Sirkuit Pengisian Sucahyo
Pada tahun 2014, Sucahyo menyatakan
bahwa beberapa orang menemukan bahwa pengisian pulsa beberapa kali, menyebabkan
baterai tersebut memiliki muatan "permukaan" di mana tegangan naik ke
normal tanpa ada muatan asli yang sesuai di balik kenaikan tegangan itu. Ini
bukan efek yang saya temui, tetapi mungkin saya tidak mengisi baterai cukup
lama untuk mencapai masalah. Bagaimanapun, Sucahyo telah menerbitkan sirkuit
yang telah dia gunakan pada baterai berulang kali selama empat tahun tanpa
mengalami efek pengisian permukaan. Pengisian pulsa menggunakan listrik
"dingin" dan listrik "dingin" dapat diubah menjadi listrik
"panas" dengan memasukkannya ke dalam kapasitor.

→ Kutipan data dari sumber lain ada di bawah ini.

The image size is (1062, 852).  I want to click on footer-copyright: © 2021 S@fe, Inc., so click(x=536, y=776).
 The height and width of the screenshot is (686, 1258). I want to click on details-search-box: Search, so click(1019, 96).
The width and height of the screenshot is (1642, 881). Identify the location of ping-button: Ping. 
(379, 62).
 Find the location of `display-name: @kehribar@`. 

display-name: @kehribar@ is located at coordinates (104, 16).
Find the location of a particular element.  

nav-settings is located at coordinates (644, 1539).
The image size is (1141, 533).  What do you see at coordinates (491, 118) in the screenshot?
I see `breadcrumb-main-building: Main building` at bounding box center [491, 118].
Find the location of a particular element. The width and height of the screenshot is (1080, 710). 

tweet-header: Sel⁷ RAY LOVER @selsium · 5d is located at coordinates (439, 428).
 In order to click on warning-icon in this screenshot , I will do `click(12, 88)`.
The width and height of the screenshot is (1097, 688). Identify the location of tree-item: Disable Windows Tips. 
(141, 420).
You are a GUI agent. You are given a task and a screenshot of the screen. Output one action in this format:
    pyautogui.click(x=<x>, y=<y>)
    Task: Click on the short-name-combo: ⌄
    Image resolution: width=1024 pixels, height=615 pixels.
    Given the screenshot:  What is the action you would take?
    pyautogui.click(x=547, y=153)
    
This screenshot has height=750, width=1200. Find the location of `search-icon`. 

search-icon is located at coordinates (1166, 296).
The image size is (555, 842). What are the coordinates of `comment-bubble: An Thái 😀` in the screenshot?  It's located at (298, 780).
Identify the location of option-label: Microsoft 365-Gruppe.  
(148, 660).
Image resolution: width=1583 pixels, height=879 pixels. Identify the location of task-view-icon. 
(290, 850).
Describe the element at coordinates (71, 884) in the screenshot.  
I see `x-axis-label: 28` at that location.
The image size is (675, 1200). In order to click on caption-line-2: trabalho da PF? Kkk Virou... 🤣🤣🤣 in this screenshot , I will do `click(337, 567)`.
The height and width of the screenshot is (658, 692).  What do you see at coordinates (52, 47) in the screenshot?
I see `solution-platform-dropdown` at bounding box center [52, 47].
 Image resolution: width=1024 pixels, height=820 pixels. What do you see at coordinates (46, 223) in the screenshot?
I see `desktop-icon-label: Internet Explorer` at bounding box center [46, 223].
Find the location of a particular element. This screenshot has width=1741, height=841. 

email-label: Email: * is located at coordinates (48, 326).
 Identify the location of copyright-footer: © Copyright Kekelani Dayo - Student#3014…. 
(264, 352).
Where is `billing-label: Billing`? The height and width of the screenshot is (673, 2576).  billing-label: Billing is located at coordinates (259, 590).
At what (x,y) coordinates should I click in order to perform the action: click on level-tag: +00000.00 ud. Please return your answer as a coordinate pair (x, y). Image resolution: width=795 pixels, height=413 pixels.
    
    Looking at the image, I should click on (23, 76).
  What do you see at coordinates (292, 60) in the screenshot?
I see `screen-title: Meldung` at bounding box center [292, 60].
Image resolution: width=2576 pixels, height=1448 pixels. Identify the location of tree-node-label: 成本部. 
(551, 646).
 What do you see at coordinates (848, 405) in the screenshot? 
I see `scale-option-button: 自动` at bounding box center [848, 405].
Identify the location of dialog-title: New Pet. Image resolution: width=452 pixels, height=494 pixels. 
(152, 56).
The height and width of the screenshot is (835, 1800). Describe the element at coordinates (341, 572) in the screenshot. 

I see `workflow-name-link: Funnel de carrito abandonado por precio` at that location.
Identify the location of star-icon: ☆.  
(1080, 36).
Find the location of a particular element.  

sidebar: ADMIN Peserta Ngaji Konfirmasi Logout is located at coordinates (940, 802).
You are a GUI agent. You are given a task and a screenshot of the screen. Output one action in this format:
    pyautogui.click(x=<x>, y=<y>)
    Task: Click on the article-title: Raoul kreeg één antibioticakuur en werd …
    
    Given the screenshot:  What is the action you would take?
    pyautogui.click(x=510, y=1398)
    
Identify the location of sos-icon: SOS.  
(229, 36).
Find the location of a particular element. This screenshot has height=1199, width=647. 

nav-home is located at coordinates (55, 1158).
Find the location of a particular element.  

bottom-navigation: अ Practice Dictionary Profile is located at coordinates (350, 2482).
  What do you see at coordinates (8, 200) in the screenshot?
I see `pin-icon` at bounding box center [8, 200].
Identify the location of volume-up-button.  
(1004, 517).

Berikut rangkaian
Sucahyo:
Perhatikan bahwa dioda 1N4007 yang
melindungi transistor TIP41C terhubung ke basis transistor dan bukan emitornya
seperti yang lebih umum. Kumparan yang digunakan hanyalah kumparan lilitan CCW
filamen tunggal sederhana dengan resistansi DC sekitar 1 ohm. Setiap kumparan
dililitkan di sekitar toroida ferit:
Anda akan melihat di sirkuit, bahwa transistor TIP42C yang merupakan tipe PNP, dihubungkan dengan cara yang dianggap "salah". Metode koneksi ini sangat disengaja dan berfungsi dengan baik, hanya menarik seperempat dari arus yang akan ditarik jika mereka terhubung dengan cara yang "benar" dan tetap mempertahankan tingkat arus pengisian keluaran yang sama. Seperti halnya pengisi daya apa pun, mengisi daya baterai secara berlebihan bukanlah ide yang baik. Rangkaian (yang disebut Sucahyo “Stingo”) dapat mengisi baterai AA 1000 miliamp-jam dalam 15 menit, baterai 12V 7 Amp-Hour dalam 5 jam dan baterai 12V 70 Amp-Hour dalam 15 jam.